A groundbreaking study from cancer researchers at The Kids Research Institute Australia has identified a promising new therapeutic strategy for children battling the most common childhood cancer – B-cell acute lymphoblastic leukaemia (B-ALL).
While overall survival rates for B-ALL have reached nearly 90% over the past 50 years, certain sub-groups continue to face poor outcomes. The discovery brings a new approach to treating children who face these tougher cases of leukaemia.
B-ALL starts in the bone marrow – the soft tissue inside bones where blood cells are made. In children with B-ALL, the disease often causes bone damage. One reason for this damage is the activity of a bone cell called osteoclasts. Osteoclasts, which normally help in bone remodelling, have now been found to cause the bone loss often observed in children with leukaemia.
The study focused on whether targeting osteoclast cells with the bone-protecting treatment zoledronic acid (ZA) could not only restore bone health in children but also enhance overall treatment efficacy for children with B-ALL.

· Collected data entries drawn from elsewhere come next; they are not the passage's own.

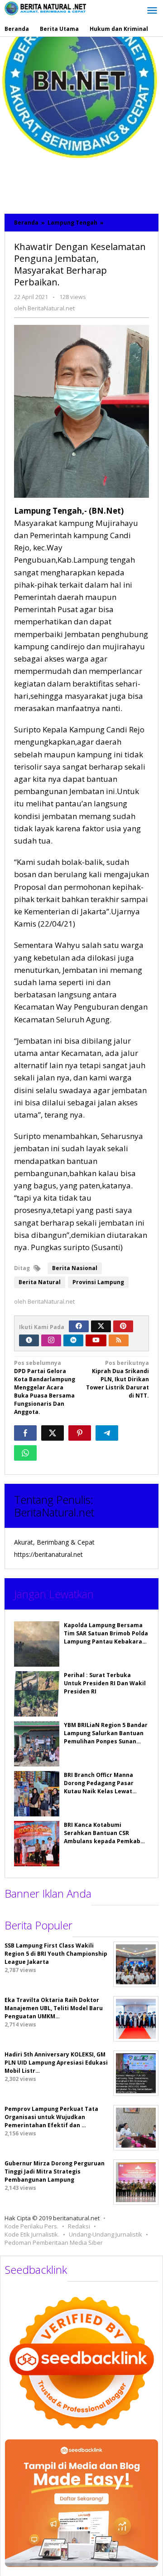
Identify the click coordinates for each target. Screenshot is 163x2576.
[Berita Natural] (45, 8)
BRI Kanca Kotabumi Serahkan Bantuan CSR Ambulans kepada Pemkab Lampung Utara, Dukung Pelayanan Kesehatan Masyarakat (102, 1845)
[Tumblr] (29, 1340)
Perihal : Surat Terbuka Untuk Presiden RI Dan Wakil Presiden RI (105, 1683)
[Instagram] (51, 1340)
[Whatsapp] (25, 1453)
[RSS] (119, 1340)
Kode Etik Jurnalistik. (32, 2234)
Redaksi (79, 2226)
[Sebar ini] (25, 1433)
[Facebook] (79, 1326)
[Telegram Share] (107, 1433)
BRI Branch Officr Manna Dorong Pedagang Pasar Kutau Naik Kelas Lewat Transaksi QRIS (99, 1787)
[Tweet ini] (52, 1433)
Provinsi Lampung (98, 1282)
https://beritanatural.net (48, 1554)
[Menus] (152, 11)
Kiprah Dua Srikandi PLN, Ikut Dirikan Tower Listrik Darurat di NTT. (117, 1379)
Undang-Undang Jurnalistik (105, 2234)
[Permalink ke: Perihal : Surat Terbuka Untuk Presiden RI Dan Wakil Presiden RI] (36, 1694)
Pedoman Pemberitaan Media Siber (54, 2242)
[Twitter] (101, 1326)
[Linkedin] (73, 1340)
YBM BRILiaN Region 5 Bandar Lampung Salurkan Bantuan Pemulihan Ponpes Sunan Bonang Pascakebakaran (106, 1737)
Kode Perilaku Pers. (31, 2226)
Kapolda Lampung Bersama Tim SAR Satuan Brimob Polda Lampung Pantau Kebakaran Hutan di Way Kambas (106, 1637)
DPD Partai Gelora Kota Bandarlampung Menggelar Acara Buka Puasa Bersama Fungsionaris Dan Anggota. (44, 1387)
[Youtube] (96, 1340)
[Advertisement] (81, 123)
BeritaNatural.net (54, 1512)
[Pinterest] (123, 1326)
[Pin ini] (79, 1433)
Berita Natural (40, 1282)
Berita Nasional (74, 1268)
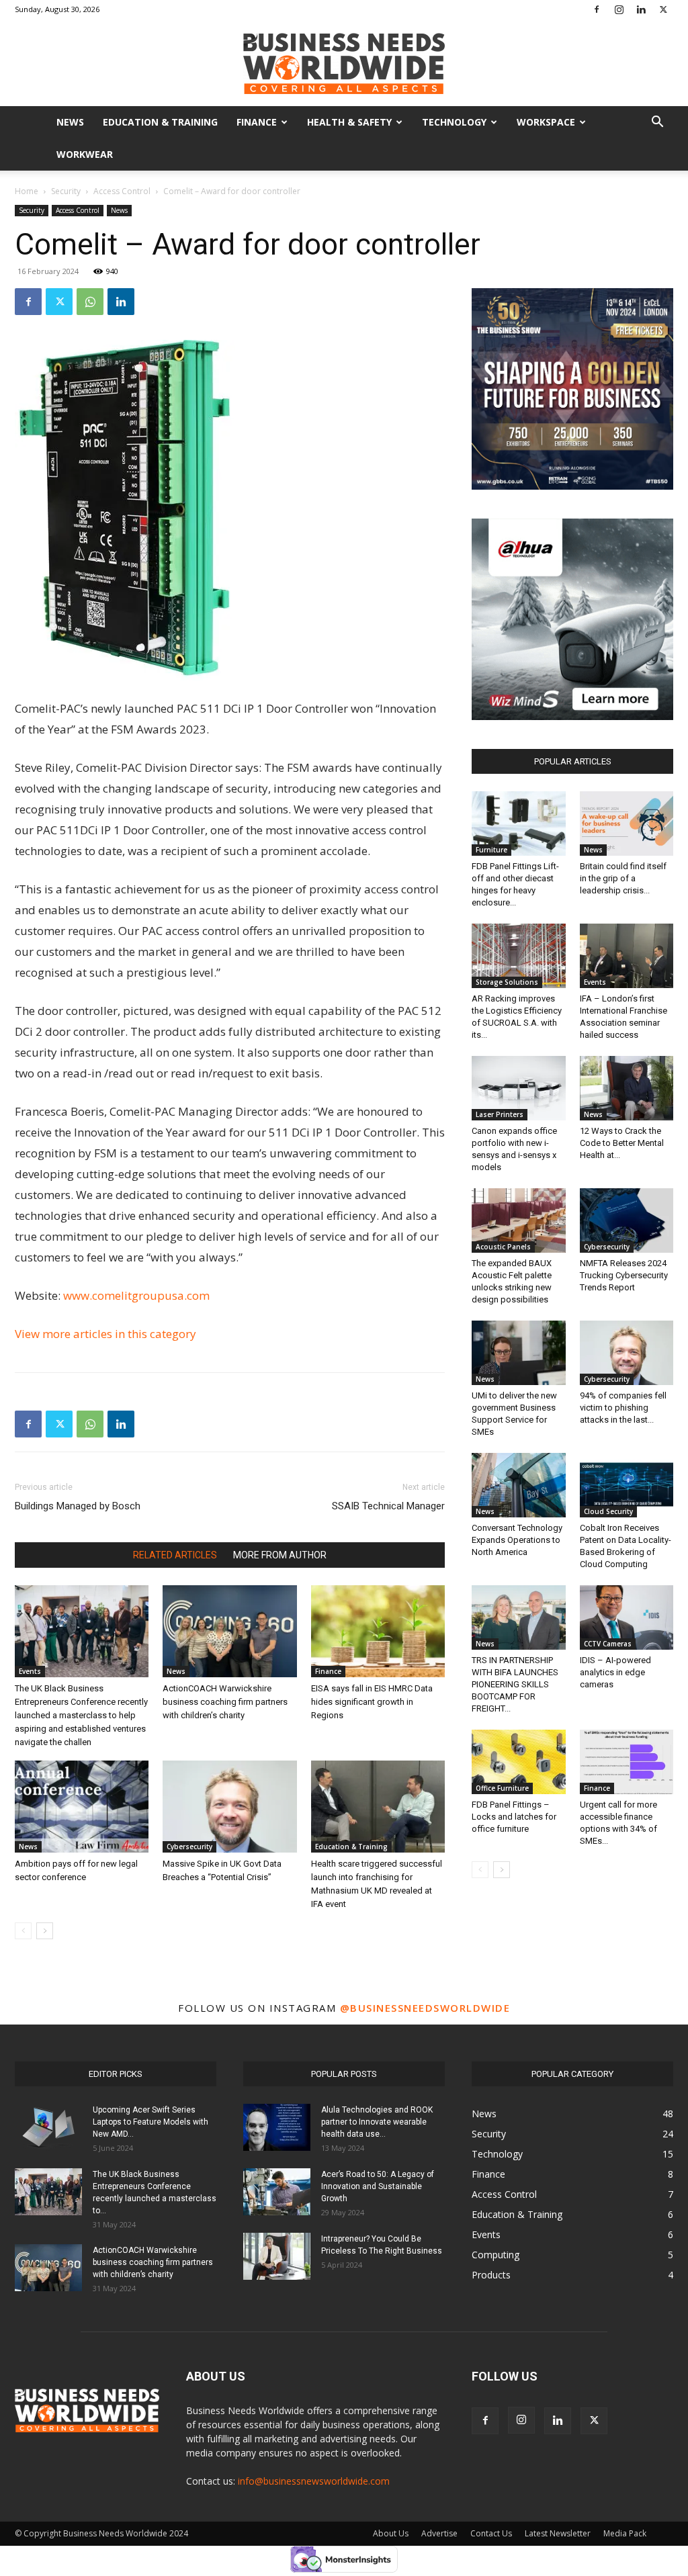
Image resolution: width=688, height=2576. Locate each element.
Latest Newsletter (558, 2533)
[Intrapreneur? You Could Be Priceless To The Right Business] (276, 2256)
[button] (657, 123)
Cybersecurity (189, 1846)
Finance (256, 122)
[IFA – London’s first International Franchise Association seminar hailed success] (627, 956)
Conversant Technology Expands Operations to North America (517, 1540)
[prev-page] (23, 1930)
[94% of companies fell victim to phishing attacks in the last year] (627, 1353)
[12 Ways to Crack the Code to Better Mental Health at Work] (627, 1088)
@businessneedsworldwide (425, 2007)
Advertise (439, 2533)
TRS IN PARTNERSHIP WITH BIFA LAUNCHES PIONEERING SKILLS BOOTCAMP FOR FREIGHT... (515, 1684)
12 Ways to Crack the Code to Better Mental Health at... (622, 1143)
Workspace (546, 122)
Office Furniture (502, 1788)
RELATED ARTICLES (175, 1555)
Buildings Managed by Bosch (77, 1506)
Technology (454, 122)
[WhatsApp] (90, 301)
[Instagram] (619, 9)
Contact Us (491, 2533)
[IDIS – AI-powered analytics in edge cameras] (627, 1617)
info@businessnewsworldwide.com (314, 2481)
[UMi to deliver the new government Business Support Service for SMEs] (519, 1353)
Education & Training (160, 122)
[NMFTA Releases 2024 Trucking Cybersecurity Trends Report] (627, 1220)
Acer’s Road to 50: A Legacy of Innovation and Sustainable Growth (377, 2186)
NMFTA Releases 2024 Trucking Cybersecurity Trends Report (624, 1275)
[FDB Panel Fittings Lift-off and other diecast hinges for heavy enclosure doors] (519, 823)
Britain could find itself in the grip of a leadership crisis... (623, 878)
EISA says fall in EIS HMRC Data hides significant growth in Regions (372, 1701)
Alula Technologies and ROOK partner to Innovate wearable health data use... (377, 2122)
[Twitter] (663, 9)
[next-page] (44, 1930)
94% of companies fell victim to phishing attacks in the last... (623, 1407)
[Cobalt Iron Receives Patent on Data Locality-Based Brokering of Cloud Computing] (627, 1485)
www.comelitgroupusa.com (136, 1295)
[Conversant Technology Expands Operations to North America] (519, 1485)
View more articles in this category (105, 1333)
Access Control (121, 191)
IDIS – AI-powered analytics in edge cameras (615, 1672)
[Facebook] (597, 9)
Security (66, 191)
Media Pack (624, 2533)
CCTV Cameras (608, 1643)
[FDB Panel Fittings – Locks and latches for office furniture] (519, 1762)
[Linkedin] (641, 9)
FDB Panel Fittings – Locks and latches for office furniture (514, 1817)
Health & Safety (349, 122)
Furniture (491, 849)
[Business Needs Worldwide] (344, 63)
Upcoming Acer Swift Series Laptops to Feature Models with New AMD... (150, 2122)
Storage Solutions (507, 982)
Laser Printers (499, 1114)
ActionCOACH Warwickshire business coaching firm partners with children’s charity (225, 1701)
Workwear (84, 154)
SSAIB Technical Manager (388, 1506)
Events (30, 1671)
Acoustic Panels (503, 1246)
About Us (390, 2533)
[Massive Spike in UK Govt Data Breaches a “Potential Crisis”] (229, 1807)
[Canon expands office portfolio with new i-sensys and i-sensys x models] (519, 1088)
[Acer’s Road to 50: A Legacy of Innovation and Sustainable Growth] (276, 2191)
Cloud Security (608, 1511)
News (70, 122)
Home (26, 191)
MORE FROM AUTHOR (280, 1555)
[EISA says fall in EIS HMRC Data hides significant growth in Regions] (378, 1631)
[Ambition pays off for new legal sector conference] (81, 1807)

Co-head of the Institute's Leukaemia Translational Research Team, Associate Professor Laurence Cheung, said that using zoledronic acid to target osteoclasts can really change the way we treat high-risk childhood leukaemia.

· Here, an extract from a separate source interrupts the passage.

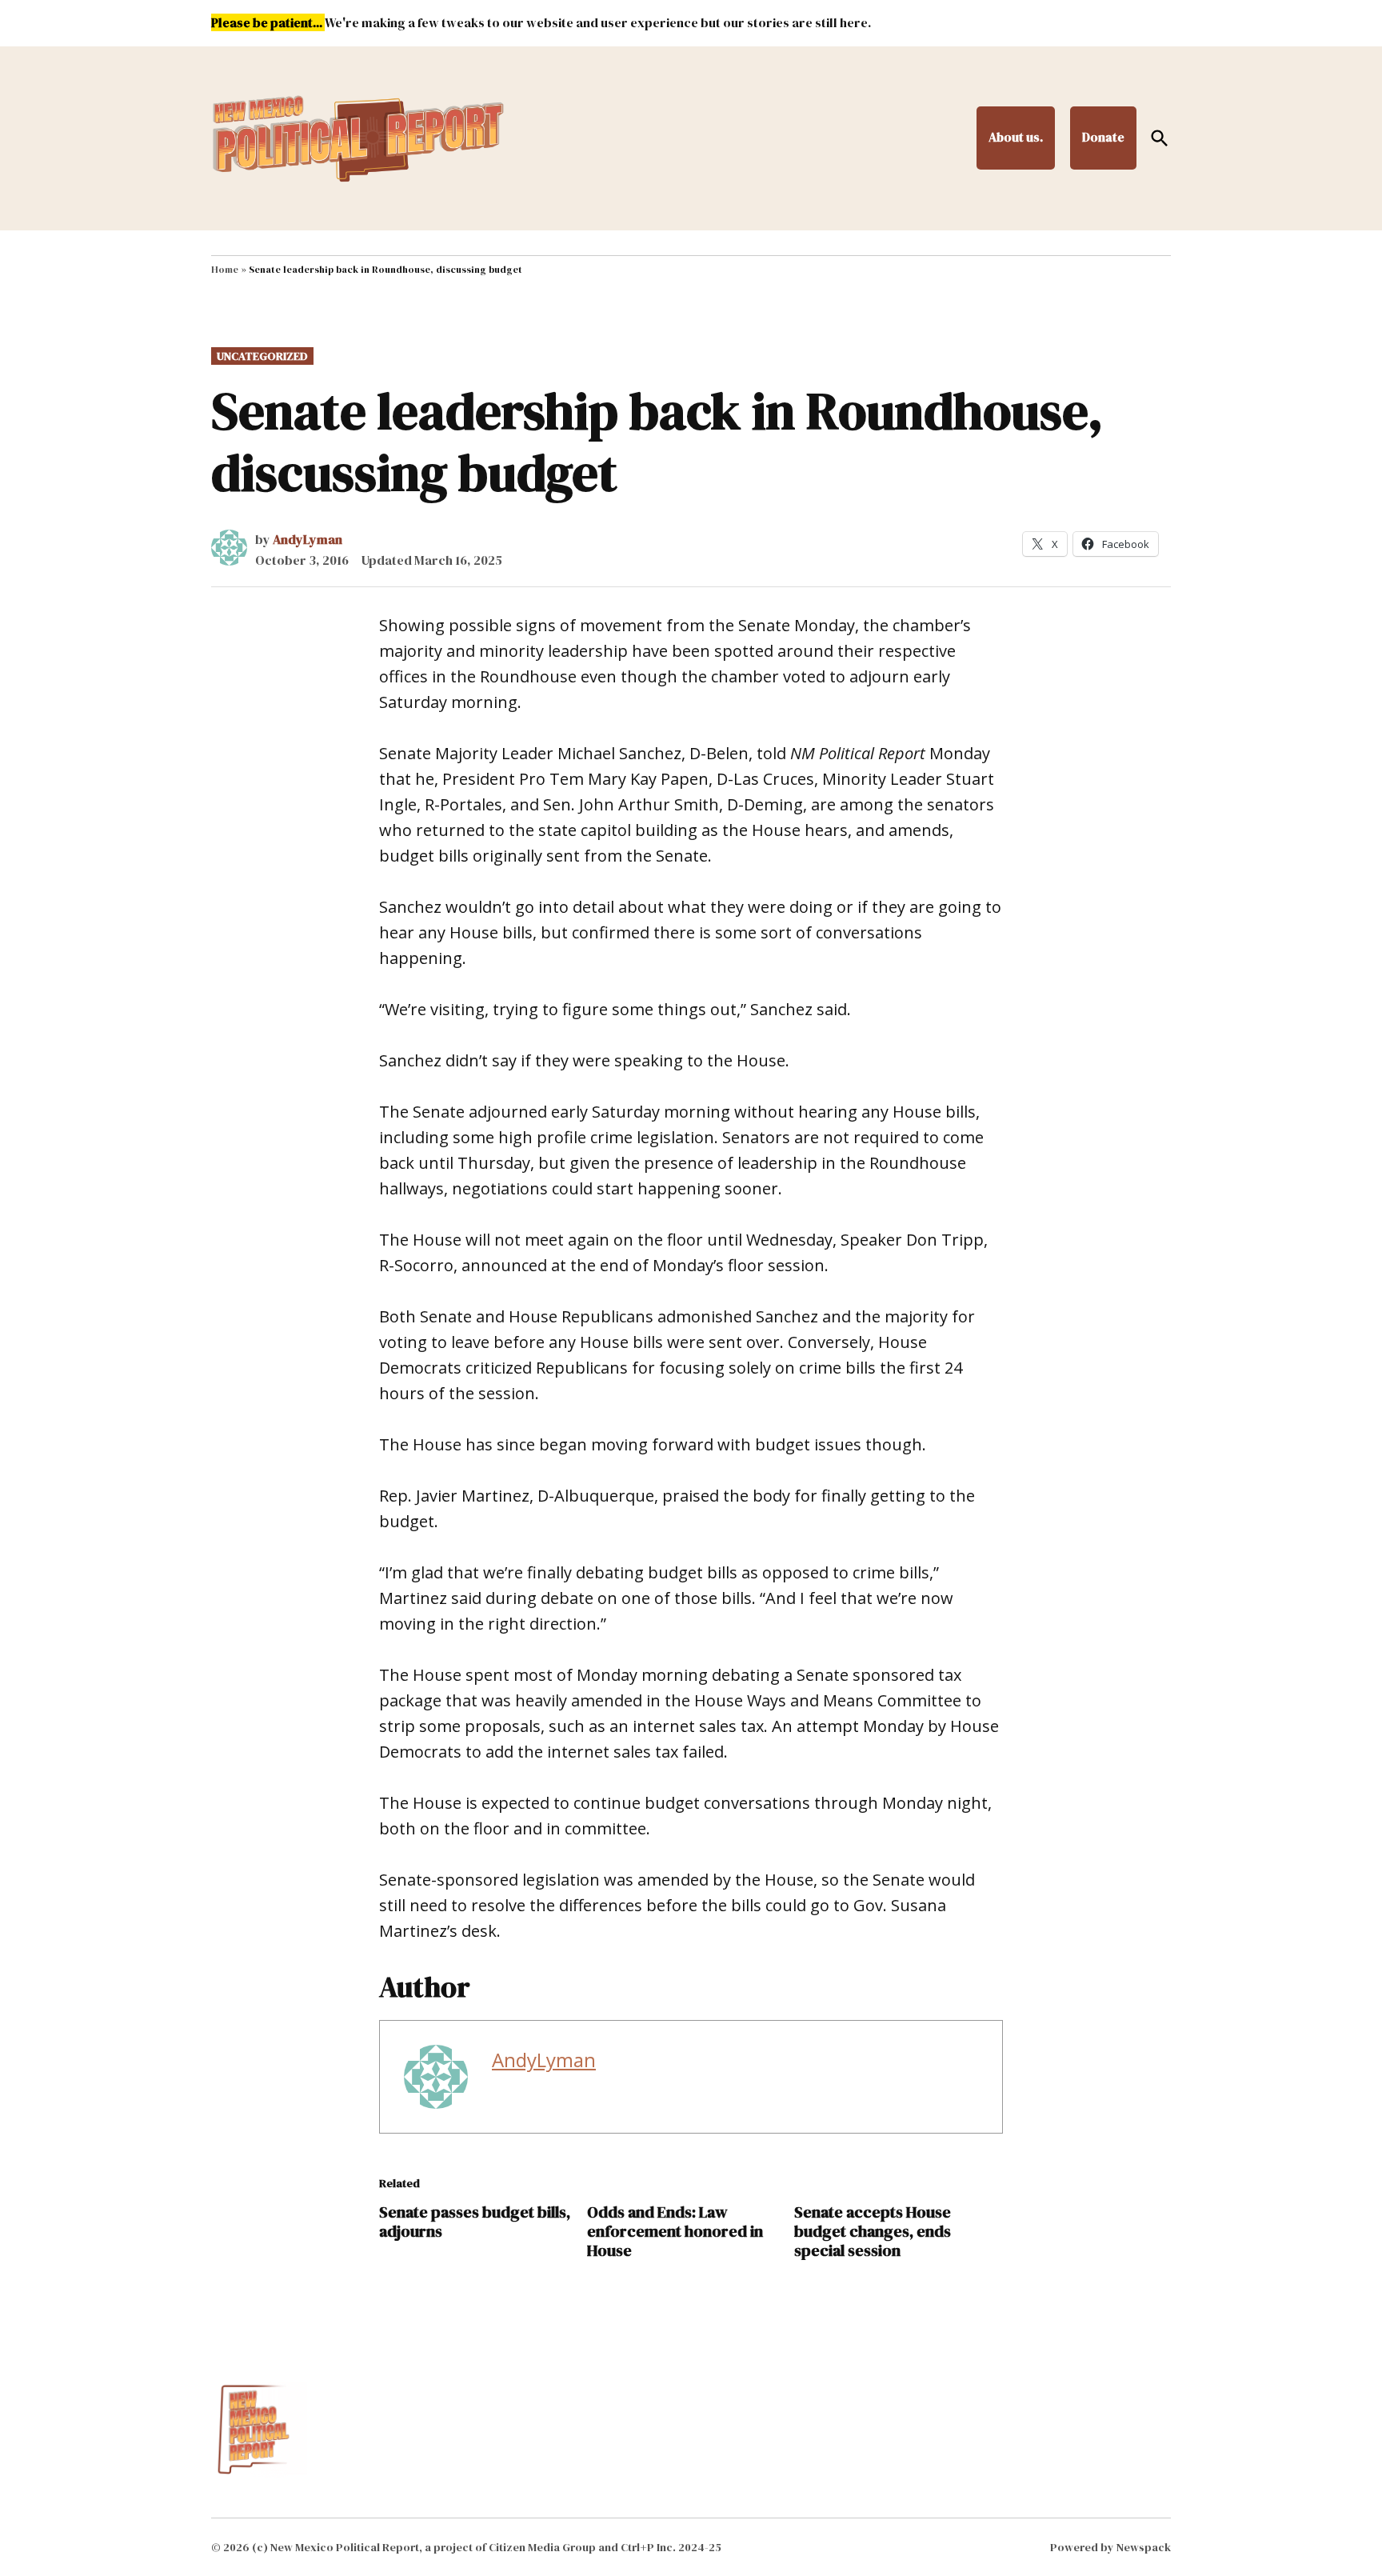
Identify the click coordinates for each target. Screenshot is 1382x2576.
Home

"By keeping the bone environment healthier, we see improvements in both bone strength and overall survival when ZA is added to the usual treatments,” Associate Professor Cheung said.
The researchers used special imaging tools to look at how bones responded to the treatment. The images showed that ZA reduced the number of osteoclasts and helped reverse the damage caused by B-ALL, such as bone loss and thinning.
The results were replicated using cells from a Perth Children’s Hospital patient – a 14-year-old boy with relapsed B-ALL. In this model, ZA again improved survival and helped restore healthy bone structure.
The study went further by combining ZA with common chemotherapies used to treat B-ALL. Even in cases where the disease burden was high, this combination treatment led to better survival than chemotherapy alone.
The final part of the study demonstrated safety and feasibility of administering ZA to children receiving chemotherapy for B-ALL.
“In our clinical cases, we also saw that children with severe bone complications benefited from ZA,” Associate Professor Cheung said.
“It was safe to use with other treatments, and it helped reverse bone loss without causing any significant adverse effects.”
The findings show that ZA may offer a two-fold benefit for children with B-ALL: protecting their bones and boosting the effectiveness of standard cancer treatments. The research team now hopes to see clinical trials to further test ZA as a part of everyday treatment for childhood leukaemia.